PYTHON
Find K Largest Elements Using Heapq
Discover how to efficiently retrieve the 'k' largest elements from a list or stream of data using Python's `heapq` module, implementing a min-heap strategy.
import heapq
def find_k_largest_elements(numbers, k):
if k <= 0:
return []
if k >= len(numbers):
return sorted(numbers, reverse=True)
# Create a min-heap of size k
# The heap will store the k largest elements seen so far
# but in min-heap order (smallest of the k at the root)
min_heap = []
for num in numbers:
if len(min_heap) < k:
heapq.heappush(min_heap, num)
elif num > min_heap[0]: # If current number is larger than the smallest in heap
heapq.heappop(min_heap) # Remove smallest
heapq.heappush(min_heap, num) # Add current number
# The heap now contains the k largest elements.
# To get them in descending order, pop them one by one or sort the heap.
return sorted(min_heap, reverse=True)
# Example usage:
data = [3, 2, 1, 5, 6, 4, 7, 8, 9, 0]
k_val = 3
largest_elements = find_k_largest_elements(data, k_val)
# Expected output: [9, 8, 7]
# print(f"Original list: {data}")
# print(f"{k_val} largest elements: {largest_elements}")
How it works: This snippet uses Python's `heapq` module to efficiently find the `k` largest elements in a list.
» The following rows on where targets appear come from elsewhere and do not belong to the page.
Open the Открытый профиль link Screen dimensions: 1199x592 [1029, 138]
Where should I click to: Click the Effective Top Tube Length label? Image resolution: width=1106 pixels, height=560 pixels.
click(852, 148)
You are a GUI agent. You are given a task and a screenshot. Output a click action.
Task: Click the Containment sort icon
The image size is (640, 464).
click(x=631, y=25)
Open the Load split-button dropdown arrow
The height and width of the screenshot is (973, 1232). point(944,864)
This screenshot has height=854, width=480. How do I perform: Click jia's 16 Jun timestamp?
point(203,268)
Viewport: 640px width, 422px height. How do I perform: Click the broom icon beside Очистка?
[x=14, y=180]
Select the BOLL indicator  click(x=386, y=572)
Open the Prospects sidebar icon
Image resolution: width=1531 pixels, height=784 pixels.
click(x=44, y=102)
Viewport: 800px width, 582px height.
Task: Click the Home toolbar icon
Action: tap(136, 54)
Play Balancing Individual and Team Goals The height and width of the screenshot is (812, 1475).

It maintains a min-heap of size `k`. For each number in the input list, if the heap size is less than `k`, the number is added. If the heap is full and the current number is greater than the smallest element in the heap (the root), the smallest element is removed, and the current number is added. This ensures the heap always contains the `k` largest elements encountered so far. Finally, the heap is sorted in reverse to present the results in descending order.